A decade later, that attempt seemed almost quaint compared to what my younger children and their classmates encountered on the internet, including an email circulated to dozens of middle school students containing a video of graphic sex. By that point, my children had their own laptops, and it was only by chance that I happened to see the email.
When I was growing up, classmates pilfered Playboy magazines from their dads or stole peeks of the Sports Illustrated swimsuit edition at the drugstore. My Catholic school never included “The Catcher in the Rye” on its summer reading lists due to its teenage angst over sex; most of us read it anyway.
Across Georgia today, parents storm school board meetings to read aloud from what they deem pornographic passages in books in school libraries. Yet, children now can access sexual photos and videos via the phones in their back pockets.
And they are looking.
A recent survey and report by Common Sense Media found three-quarters of teens have viewed pornography online by the age of 17 — and some have seen it by age 10 or even younger.
“The results of this research confirm a very important point: It’s time for us to talk about pornography. We need to consider conversations with teens about pornography the same way we think of conversations about sex, social media, drug and alcohol use, and more,” said Jim Steyer, founder and CEO of Common Sense Media in a statement.

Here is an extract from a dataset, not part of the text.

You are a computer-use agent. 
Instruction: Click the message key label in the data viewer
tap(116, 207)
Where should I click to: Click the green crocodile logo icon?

Today, 88% of teens have or have access to a smartphone. It is not only simpler for them to access porn, it’s also easier to share it with friends without parents having any clue. Among the teens in the survey, more than half reported first seeing online pornography at age 13 or younger, including 15% who saw porn before they turned 11.
This is not an American phenomenon. In a 2017 study out of Australia, 44% of children aged 9-16 had encountered sexual images in the last month. A 2016 United Kingdom study found 53% of 11-16-year-olds had seen online pornography at least once, with the vast majority doing so before the age of 14.
According to the Common Sense survey, some exposure to porn occurs accidentally through surfing the web, a search engine result, an online ad or social media. But the survey found many teens seek out online pornography intentionally.
Studies suggest online porn has become a de facto source of sex education for kids now, providing the explicit information that is often missing from sanitized sex ed classes. Several large metro Atlanta districts including Gwinnett use a middle and high school abstinence-centered curriculum called “Choosing the Best.” (Gwinnett is considering a new program that will provide more comprehensive lessons about consent, contraceptives and gender and sexual identity.)
Some kids are choosing the internet to supplement their grasp of sex and sexuality. The Common Sense survey found that, while teens said they consume pornography for a wide variety of reasons, a desire to better understand their own sexual preferences topped the list of rationales.
Psychology professor Melissa L. Whitson of the University of New Haven said adults often direct children to look up questions about geography or history on the internet. So, we should not be surprised when children take their natural curiosity about sex to the internet as well.
While children’s curiosity around sex is normal, it can be a problem if they lack any other information about sex and healthy relations beyond the internet, said Whitson in a telephone interview.
Because some of what they see can be troubling.
The majority of teens who viewed porn reported seeing aggressive or violent scenes, including what appeared to be rape, choking, or someone in pain. Teens in the Common Sense survey also said they witnessed racial and ethnic stereotypes. Black students were especially likely to report seeing stereotypical portrayal of their identity in pornography made them feel “disgusted” (25%) or “self-conscious” (21%).
Parents should open the lines of communication around what kids may be seeing online, she said. Even with younger children, Whitson advised, “Parents can ask them if they ever come across people kissing. Their kids may tell them they haven’t seen any of that, but now the kids know it’s something they can come to their parents about.”